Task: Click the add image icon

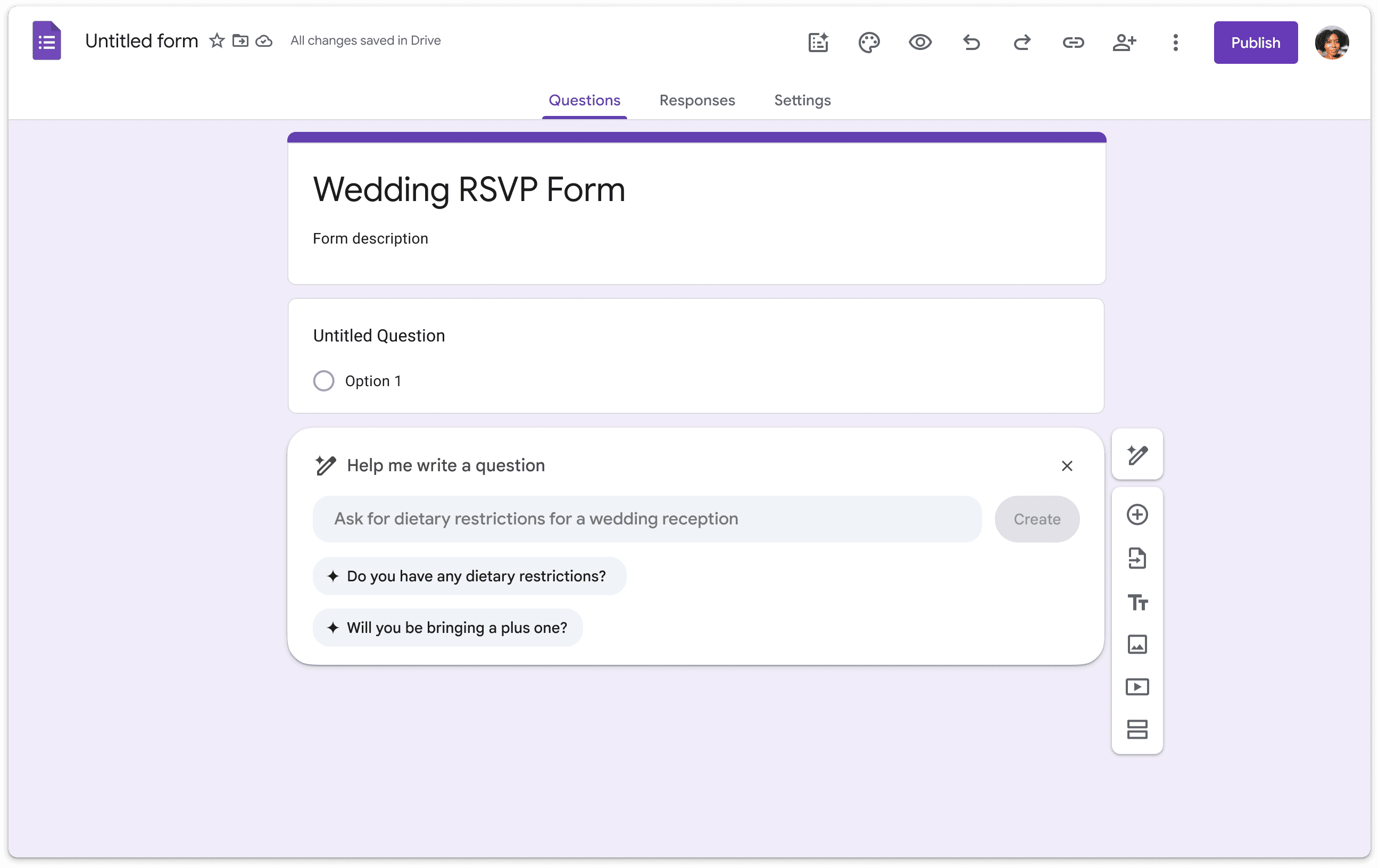Action: pyautogui.click(x=1137, y=645)
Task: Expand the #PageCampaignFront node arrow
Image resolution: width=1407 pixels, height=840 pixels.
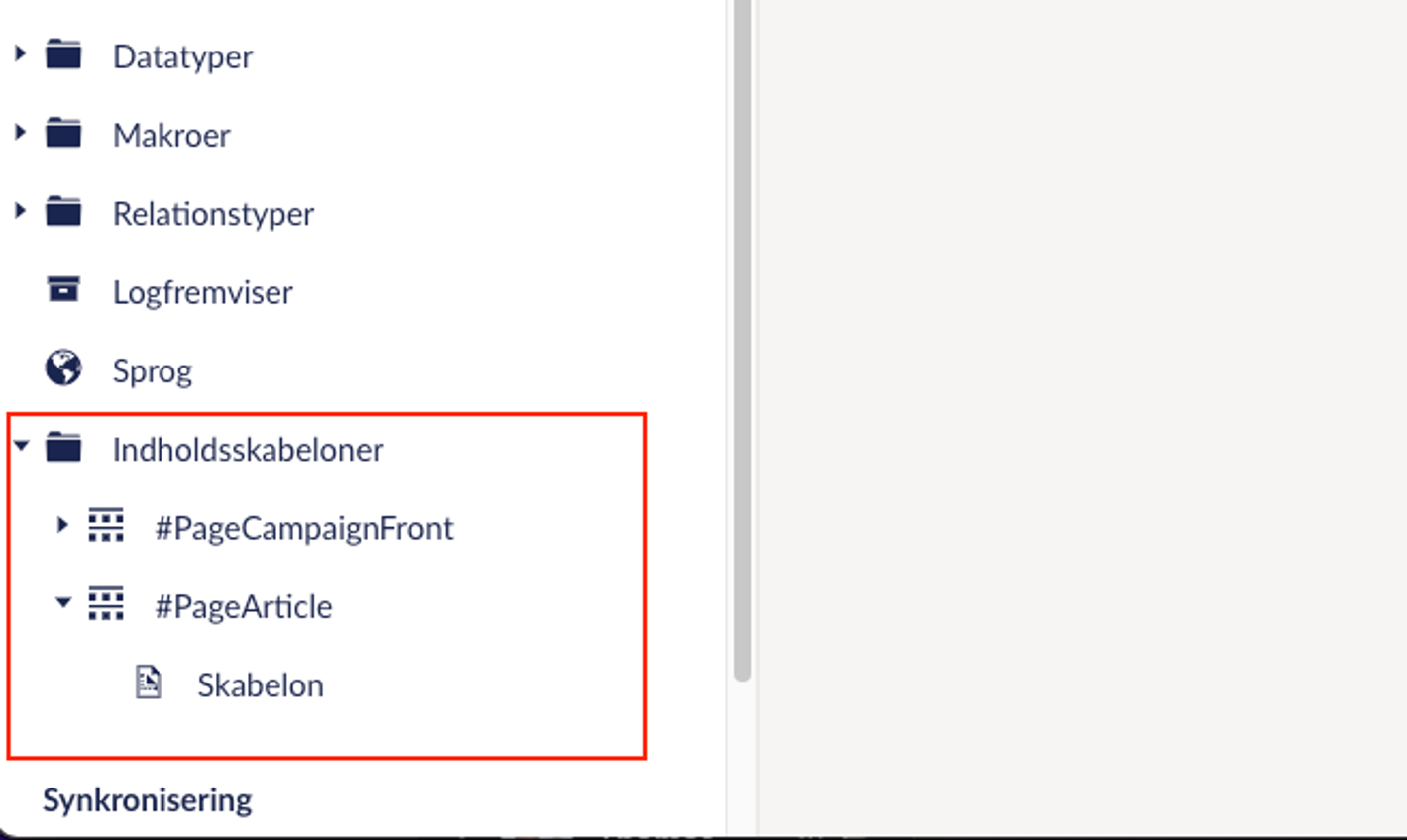Action: click(62, 524)
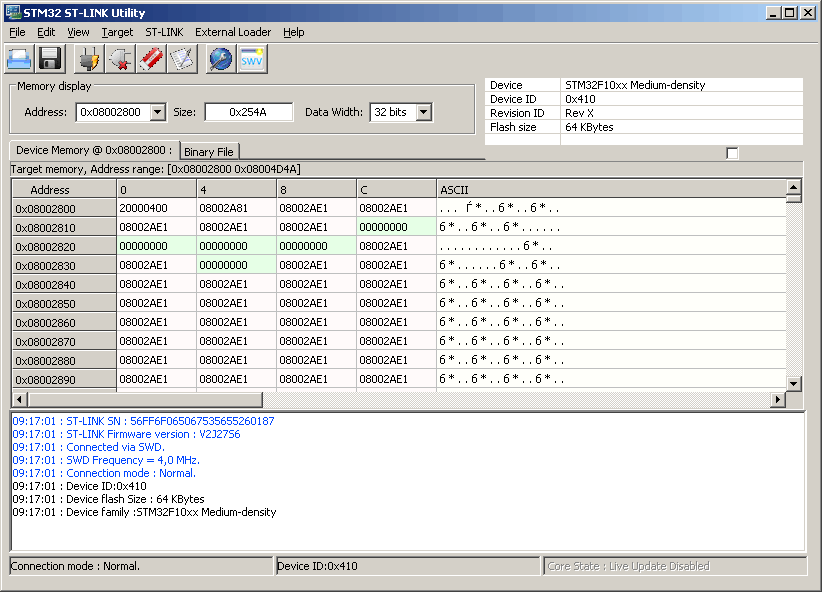Screen dimensions: 822x592
Task: Open the External Loader menu
Action: click(233, 32)
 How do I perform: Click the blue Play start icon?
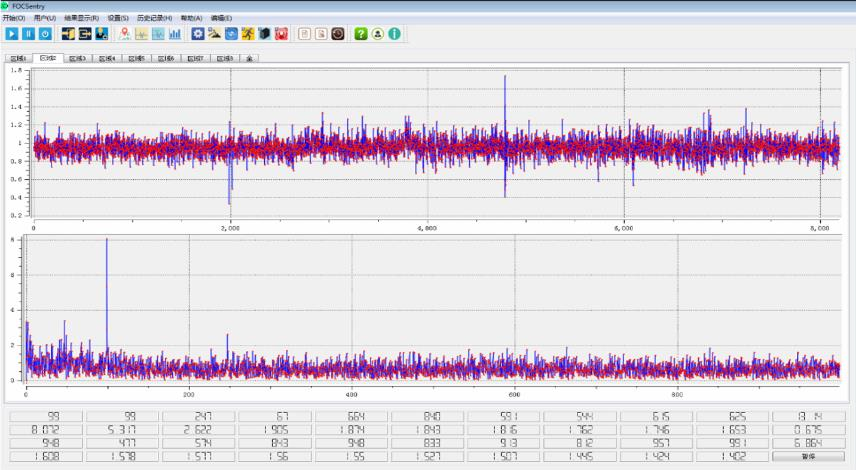click(x=11, y=34)
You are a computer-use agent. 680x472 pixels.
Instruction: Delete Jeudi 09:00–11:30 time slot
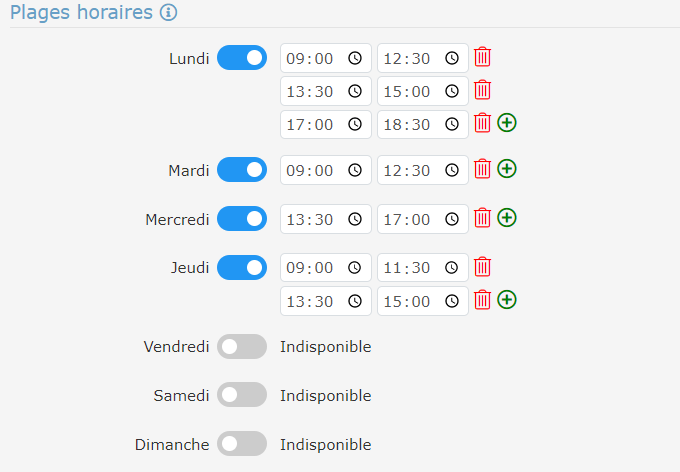tap(483, 266)
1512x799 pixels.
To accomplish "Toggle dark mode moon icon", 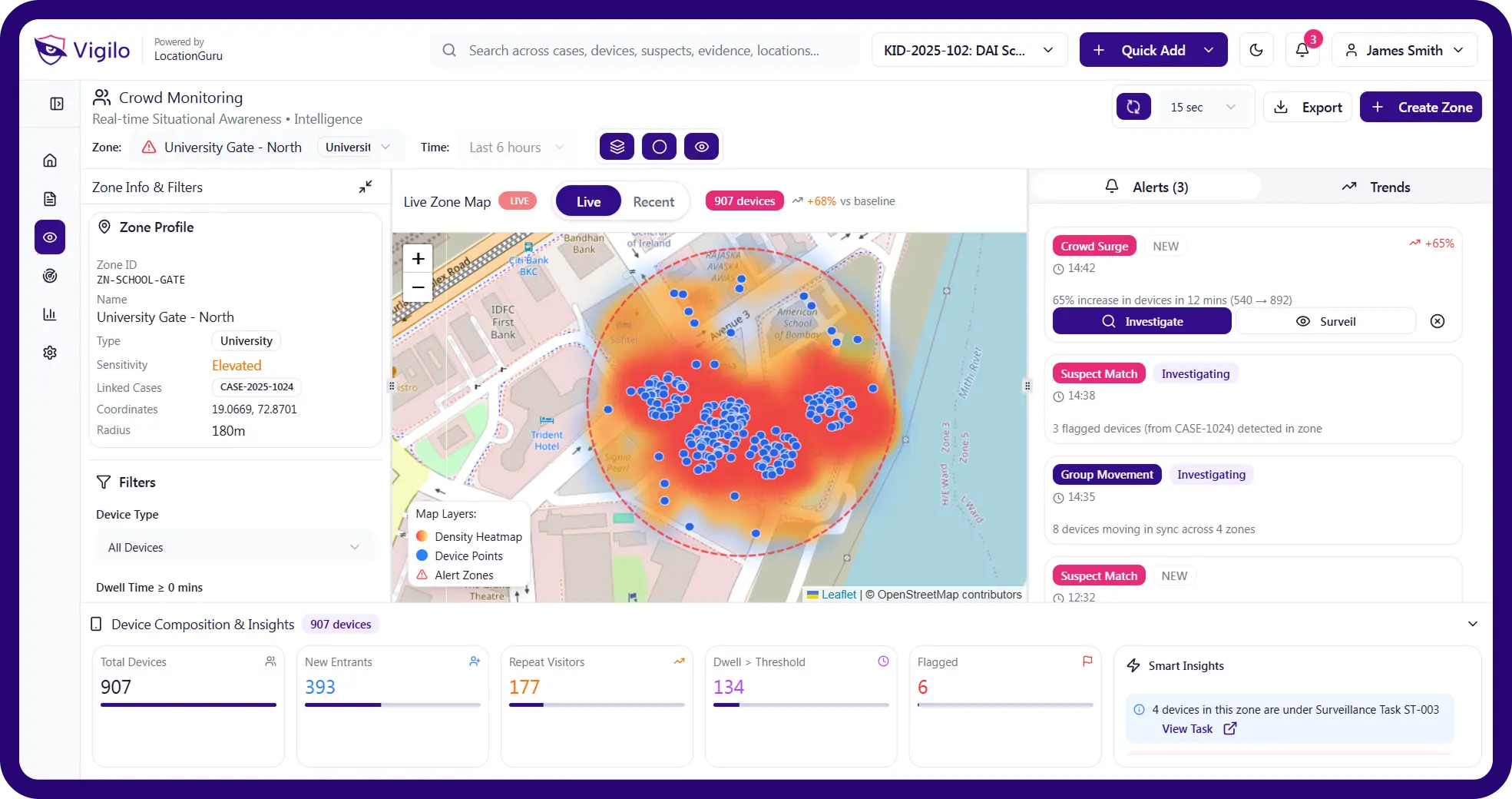I will [x=1256, y=50].
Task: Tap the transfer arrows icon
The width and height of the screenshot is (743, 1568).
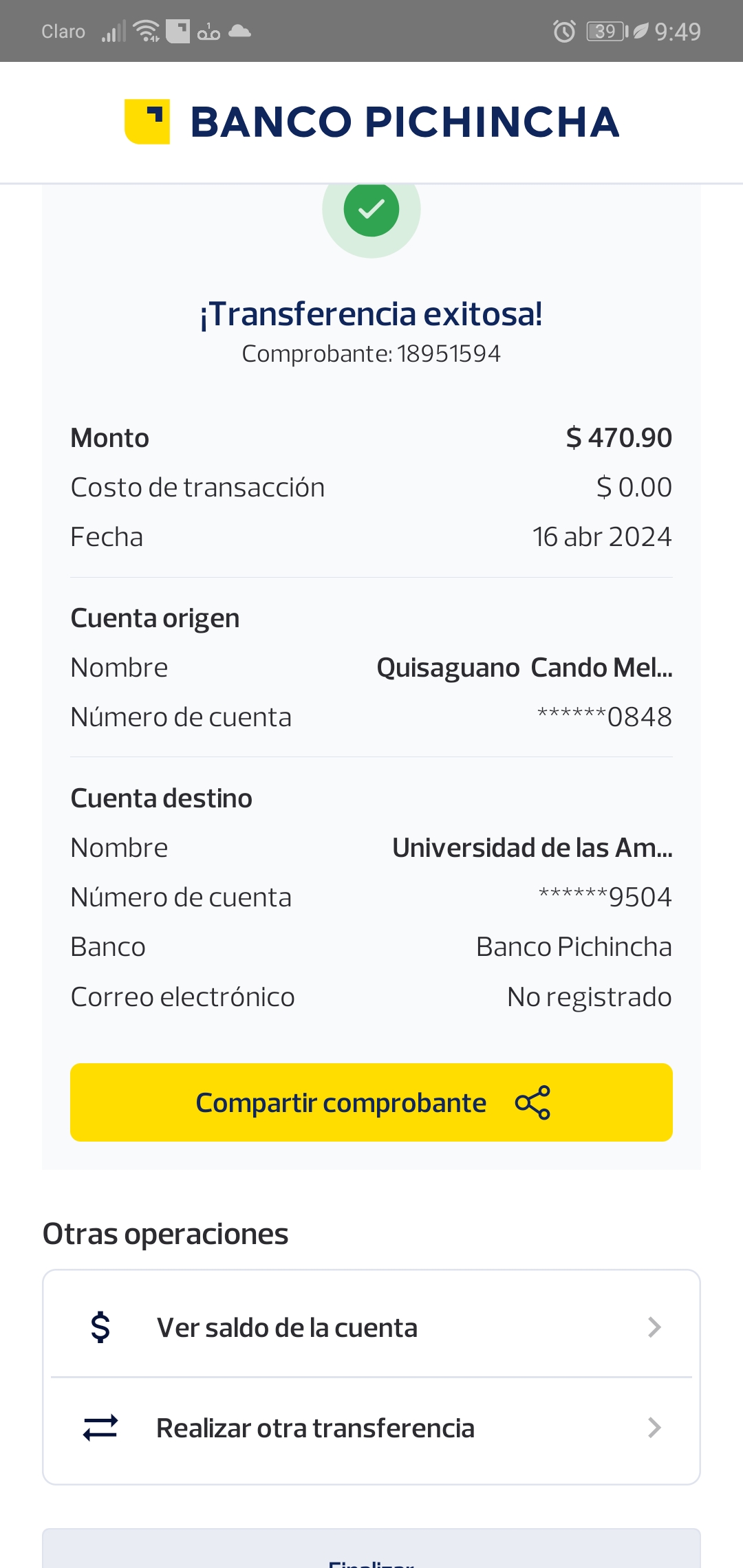Action: point(100,1428)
....
### What is needed
Count how many lines in the rows above contain the string "pixels", and reply with the number alone.

### Result for this task
3